Re: [PATCH v2 3/4] parse_commit(): handle broken whitespace-only timestamp

Junio C Hamano <gitster@xxxxxxxxx> · Wed, 26 Apr 2023 08:32:49 -0700

Jeff King <peff@xxxxxxxx> writes:

> Instead, we should go back to what the original iteration of the series
> was doing, and make sure there is at least one digit (i.e., a "forbid
> unknown" strategy). Assuming that there is no locale where ascii "1" is
> considered whitespace. ;)
>
> Note that will exclude a few cases that we do allow now, like:
>
>   committer name <email> \v123456 +0000\n
>
> Right now that parses as "123456", but we'd reject it as "0" after such
> a patch.

I would say that it is a good thing.

The only (somewhat) end-user controlled things on the line are the
name and email, and even there name is sanitized to remove "crud".
The user-supplied timestamp goes through date.c::parse_date(),
ending up with what date.c::date_string() formats, so there will not
be syntactically incorrect timestamp there.  So we can be strict
format-wise on the timestamp field, once we identify where it begins,
which is the point of scanning backwards for '>'.

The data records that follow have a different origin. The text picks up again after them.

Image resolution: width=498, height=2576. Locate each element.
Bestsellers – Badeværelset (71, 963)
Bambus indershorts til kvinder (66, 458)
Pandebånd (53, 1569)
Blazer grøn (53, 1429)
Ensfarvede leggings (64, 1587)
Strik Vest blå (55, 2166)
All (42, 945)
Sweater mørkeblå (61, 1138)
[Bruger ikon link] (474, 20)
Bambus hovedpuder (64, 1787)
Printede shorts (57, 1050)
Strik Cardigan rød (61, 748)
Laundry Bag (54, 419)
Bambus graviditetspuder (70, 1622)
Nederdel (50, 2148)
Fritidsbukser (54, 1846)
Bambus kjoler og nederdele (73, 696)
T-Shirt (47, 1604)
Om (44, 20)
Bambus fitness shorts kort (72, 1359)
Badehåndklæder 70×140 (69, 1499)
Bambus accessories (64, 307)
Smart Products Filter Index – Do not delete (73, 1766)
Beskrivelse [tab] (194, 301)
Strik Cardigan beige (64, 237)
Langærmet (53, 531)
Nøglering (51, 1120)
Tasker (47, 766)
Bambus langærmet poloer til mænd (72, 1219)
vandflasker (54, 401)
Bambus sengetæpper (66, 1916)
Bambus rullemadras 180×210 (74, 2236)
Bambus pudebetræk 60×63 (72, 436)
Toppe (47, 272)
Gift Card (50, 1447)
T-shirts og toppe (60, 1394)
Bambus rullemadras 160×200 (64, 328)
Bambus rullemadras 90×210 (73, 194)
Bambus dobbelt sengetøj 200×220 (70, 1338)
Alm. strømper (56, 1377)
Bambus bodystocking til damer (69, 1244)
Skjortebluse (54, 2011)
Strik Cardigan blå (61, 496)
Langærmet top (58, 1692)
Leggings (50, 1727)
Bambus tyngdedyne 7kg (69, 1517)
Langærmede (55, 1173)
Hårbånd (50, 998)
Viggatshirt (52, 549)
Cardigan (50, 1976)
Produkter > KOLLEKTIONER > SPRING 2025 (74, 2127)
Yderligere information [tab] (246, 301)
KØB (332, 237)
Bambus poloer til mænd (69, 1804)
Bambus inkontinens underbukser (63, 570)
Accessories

Unless the user does "hash-object" and deliberately creates a
malformed commit object---they can keep both halves just fine in
such a case as long as we do reject such a timestamp correctly.

> The alternative is to check _all_ of the characters between ">" and the
> newline and make sure there is some digit somewhere, which would be
> sufficient to prevent strtoumax() from walking past the newline.
>
> I guess it's not even any more expensive in the normal case (since the
> very first non-whitespace entry should be a digit!). I'm not sure it's
> worth caring about too much either way. Garbage making it into
> name/email is an easy mistake to make (for users and implementations).
> Putting whitespace control codes into your timestamp is not, and marking
> them as "0" is an OK outcome.

Yeah, I think it is fine either way.

Thanks